Segment Start: Passage for review

Evani argues Italian football has become obsessed with tactics while neglecting the technical education that once made it the envy of Europe.
Evani has lived through Italian football's greatest modern triumphs.
As a player he was part of Arrigo Sacchi's revolutionary AC Milan side that conquered Europe alongside Franco Baresi, Paolo Maldini, Ruud Gullit, Marco van Basten and Frank Rijkaard. Decades later he stood beside Roberto Mancini as Italy lifted the European Championship at Wembley in 2021.
Those experiences leave him uniquely qualified to judge why the Azzurri now face another painful rebuilding process.
Speaking to Football Presse, Evani believes the decline has not happened overnight. Instead, he says it begins with how young players are taught long before they reach Serie A.
"People say there are no longer talented young players in Italy," Evani said. "That discussion is everywhere. But part of the reason is that children no longer have what we had."
For Evani, modern football has replaced freedom with structure.
He recalls growing up in an era where endless hours spent playing in the street developed technique, imagination and personality naturally before organised coaching ever became part of a player's life.
"Years ago we learned everything in the street," he explained. "That is where imagination came from.
"Now children go straight into football schools and, in some cases, that creativity gets blocked."
It is a criticism that echoes throughout Italian football. While academies have become more sophisticated, Evani fears many have become too focused on producing organised teams rather than exceptional footballers.
His biggest concern is that tactical instruction now arrives far too early.
"There are many coaches who, even with very young children, pay much more attention to tactics than technique," he said. "That is the biggest difference compared to our generation."

Segment End: Passage for review
Segment Start: Dataset extract

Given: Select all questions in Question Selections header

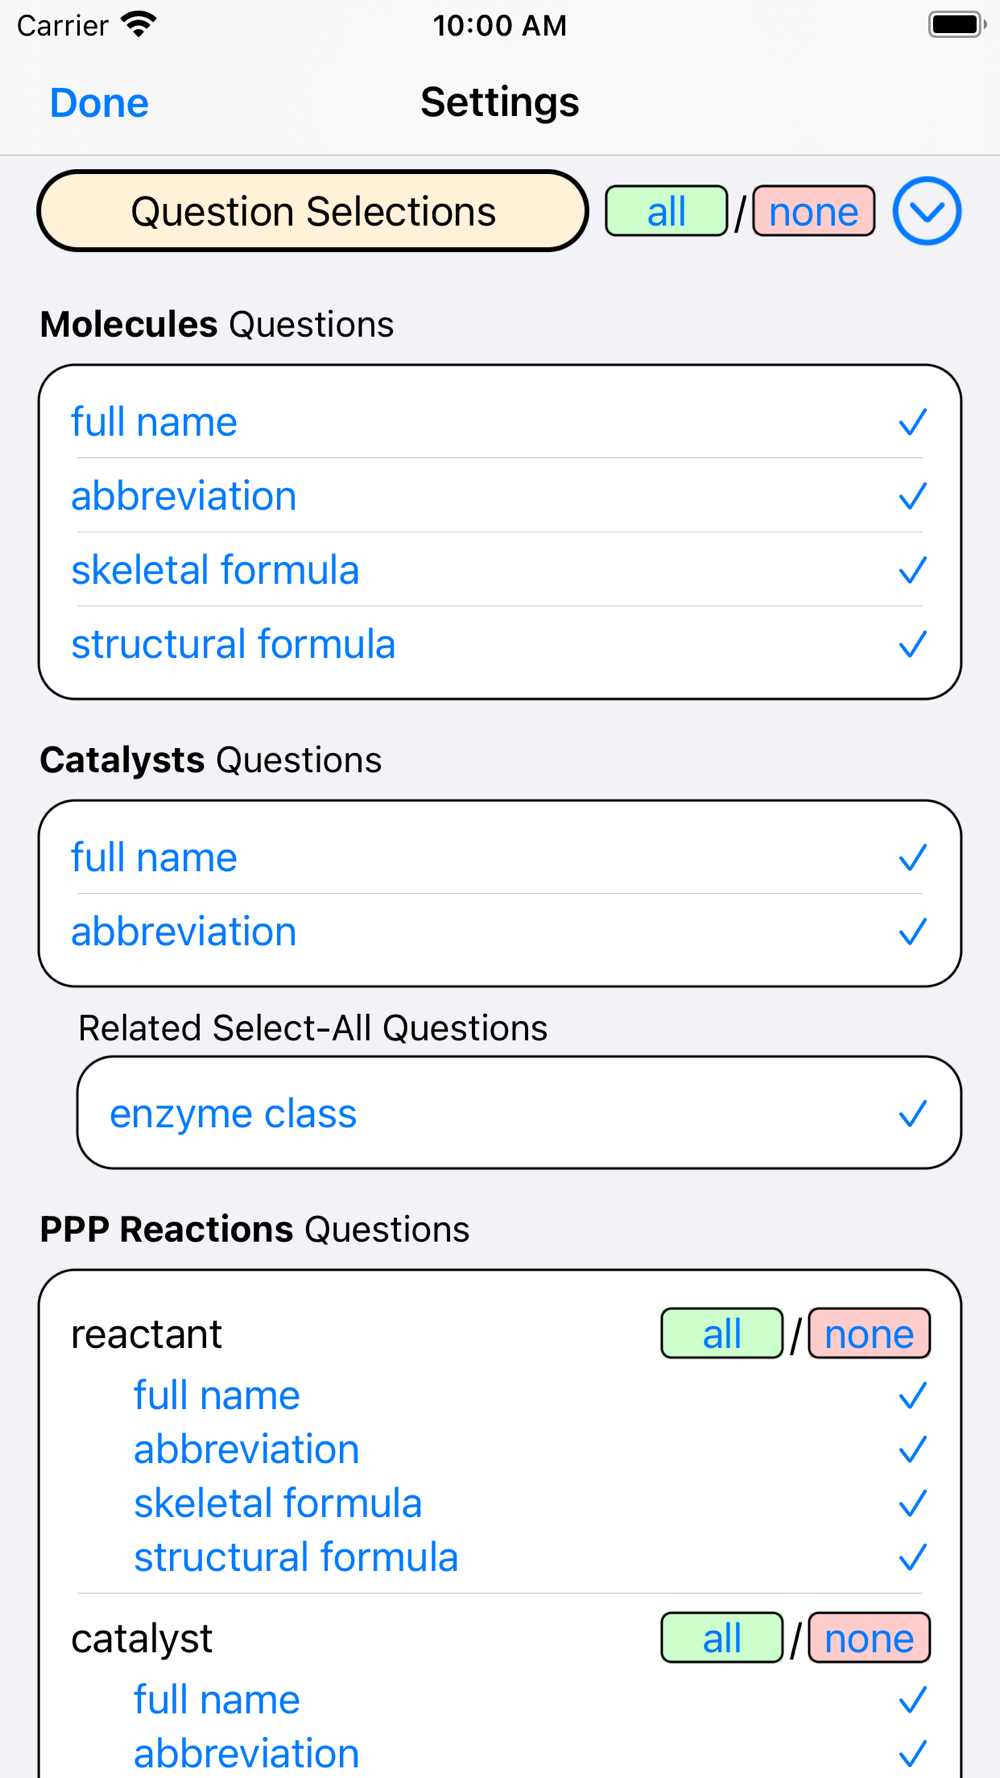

Segment End: Dataset extract

Copy out the passage above about Evani and Italian youth football word for word, from start to finish.

Evani argues Italian football has become obsessed with tactics while neglecting the technical education that once made it the envy of Europe.
Evani has lived through Italian football's greatest modern triumphs.
As a player he was part of Arrigo Sacchi's revolutionary AC Milan side that conquered Europe alongside Franco Baresi, Paolo Maldini, Ruud Gullit, Marco van Basten and Frank Rijkaard. Decades later he stood beside Roberto Mancini as Italy lifted the European Championship at Wembley in 2021.
Those experiences leave him uniquely qualified to judge why the Azzurri now face another painful rebuilding process.
Speaking to Football Presse, Evani believes the decline has not happened overnight. Instead, he says it begins with how young players are taught long before they reach Serie A.
"People say there are no longer talented young players in Italy," Evani said. "That discussion is everywhere. But part of the reason is that children no longer have what we had."
For Evani, modern football has replaced freedom with structure.
He recalls growing up in an era where endless hours spent playing in the street developed technique, imagination and personality naturally before organised coaching ever became part of a player's life.
"Years ago we learned everything in the street," he explained. "That is where imagination came from.
"Now children go straight into football schools and, in some cases, that creativity gets blocked."
It is a criticism that echoes throughout Italian football. While academies have become more sophisticated, Evani fears many have become too focused on producing organised teams rather than exceptional footballers.
His biggest concern is that tactical instruction now arrives far too early.
"There are many coaches who, even with very young children, pay much more attention to tactics than technique," he said. "That is the biggest difference compared to our generation."